Chapter 129 – Inheritance
The rooftop stretched around them like a forgotten stage — symmetrical, sterile, unnaturally still. Fog clung to the gravel like it had been waiting for them, curling around blast shields and dead scaffolds, unwilling to move. The sky above wasn’t just gray — it was blank. Watching.
Hernan walked first.
Gemini followed a pace behind, not guiding, not guarding — just close enough to catch something if it fell. Him. The truth. Or maybe both.
They said time could bend in the presence of memory.
This place proved it.
The air smelled like static. Not ozone. Not rust. Static. The kind that came from a live wire too thin to see. They hadn’t said anything since they surfaced. No comms. No plan. Only motion. Only instinct.

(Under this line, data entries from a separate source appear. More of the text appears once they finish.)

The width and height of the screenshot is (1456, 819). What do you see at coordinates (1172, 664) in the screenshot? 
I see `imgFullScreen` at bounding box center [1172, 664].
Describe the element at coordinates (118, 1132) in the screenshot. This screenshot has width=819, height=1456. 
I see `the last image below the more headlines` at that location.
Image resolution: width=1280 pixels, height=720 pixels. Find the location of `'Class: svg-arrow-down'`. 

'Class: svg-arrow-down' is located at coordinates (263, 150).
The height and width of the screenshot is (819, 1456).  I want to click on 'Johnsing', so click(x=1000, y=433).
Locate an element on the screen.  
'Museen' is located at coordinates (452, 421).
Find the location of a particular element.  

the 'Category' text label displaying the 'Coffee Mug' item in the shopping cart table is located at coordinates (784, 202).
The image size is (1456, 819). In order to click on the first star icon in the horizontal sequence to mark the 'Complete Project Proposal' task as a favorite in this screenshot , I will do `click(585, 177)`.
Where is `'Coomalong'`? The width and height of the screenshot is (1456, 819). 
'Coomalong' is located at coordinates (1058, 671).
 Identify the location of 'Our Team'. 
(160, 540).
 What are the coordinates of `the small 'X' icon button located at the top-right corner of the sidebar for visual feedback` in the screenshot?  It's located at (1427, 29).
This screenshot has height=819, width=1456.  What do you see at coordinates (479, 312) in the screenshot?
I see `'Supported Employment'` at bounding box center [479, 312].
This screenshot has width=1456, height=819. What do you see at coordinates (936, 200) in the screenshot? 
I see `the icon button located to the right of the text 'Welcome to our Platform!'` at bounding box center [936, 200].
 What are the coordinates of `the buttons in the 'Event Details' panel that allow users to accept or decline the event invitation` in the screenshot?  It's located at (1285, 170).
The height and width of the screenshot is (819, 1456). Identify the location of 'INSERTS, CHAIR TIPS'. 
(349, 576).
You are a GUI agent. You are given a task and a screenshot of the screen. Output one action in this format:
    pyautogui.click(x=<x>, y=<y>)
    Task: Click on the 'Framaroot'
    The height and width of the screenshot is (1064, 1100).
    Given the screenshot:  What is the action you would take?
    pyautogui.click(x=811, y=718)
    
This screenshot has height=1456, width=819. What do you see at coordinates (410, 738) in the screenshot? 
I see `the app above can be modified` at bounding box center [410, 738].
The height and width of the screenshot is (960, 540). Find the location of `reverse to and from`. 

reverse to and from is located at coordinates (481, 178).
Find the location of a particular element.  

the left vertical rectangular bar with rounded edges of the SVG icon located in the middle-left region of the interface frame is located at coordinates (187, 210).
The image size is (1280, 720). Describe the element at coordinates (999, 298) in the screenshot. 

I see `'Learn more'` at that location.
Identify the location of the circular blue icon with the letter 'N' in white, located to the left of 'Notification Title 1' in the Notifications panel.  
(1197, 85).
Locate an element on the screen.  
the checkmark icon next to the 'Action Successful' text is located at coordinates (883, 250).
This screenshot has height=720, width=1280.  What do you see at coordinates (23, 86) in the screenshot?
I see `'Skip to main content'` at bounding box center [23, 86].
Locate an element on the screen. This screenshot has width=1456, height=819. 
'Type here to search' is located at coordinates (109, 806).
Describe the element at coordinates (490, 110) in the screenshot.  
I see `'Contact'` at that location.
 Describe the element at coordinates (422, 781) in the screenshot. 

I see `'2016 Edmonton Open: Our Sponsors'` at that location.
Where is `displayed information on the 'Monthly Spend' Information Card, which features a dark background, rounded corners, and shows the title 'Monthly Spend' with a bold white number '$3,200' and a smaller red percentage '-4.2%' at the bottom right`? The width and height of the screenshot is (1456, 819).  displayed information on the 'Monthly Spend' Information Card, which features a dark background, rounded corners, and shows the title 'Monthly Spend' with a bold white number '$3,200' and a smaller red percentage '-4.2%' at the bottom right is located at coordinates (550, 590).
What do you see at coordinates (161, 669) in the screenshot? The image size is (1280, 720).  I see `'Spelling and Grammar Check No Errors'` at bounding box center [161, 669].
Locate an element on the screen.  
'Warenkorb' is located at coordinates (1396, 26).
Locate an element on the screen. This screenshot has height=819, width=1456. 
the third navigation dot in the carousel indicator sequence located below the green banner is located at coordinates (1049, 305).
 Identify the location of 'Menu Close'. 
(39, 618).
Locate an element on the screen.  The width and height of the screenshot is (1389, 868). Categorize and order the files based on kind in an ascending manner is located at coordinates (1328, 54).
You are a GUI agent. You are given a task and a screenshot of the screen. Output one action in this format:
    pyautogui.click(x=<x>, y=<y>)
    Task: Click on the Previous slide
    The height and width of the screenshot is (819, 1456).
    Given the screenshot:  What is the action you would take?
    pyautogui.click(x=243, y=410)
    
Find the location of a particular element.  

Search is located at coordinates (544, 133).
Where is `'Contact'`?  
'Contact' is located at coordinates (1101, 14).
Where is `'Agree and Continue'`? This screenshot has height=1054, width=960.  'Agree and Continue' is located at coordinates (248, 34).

The old comms mast loomed at the rooftop’s far end, a steel finger pointing into the low clouds. Bent, not broken — like something had forced it to listen in a different direction. The dish unit was curled inward like a closed ear, warped by time or heat or intent. Cables trailed down its spine like veins, long-severed.
At its base, the terminal was buried under layers of fused plating and sediment. Torn stabilizers framed it like the ribs of a shipwreck.
"This thing’s dead," Hernan said, crouching beside it.
But he didn’t say it like he believed it.
He said it like a question waiting to be disproven.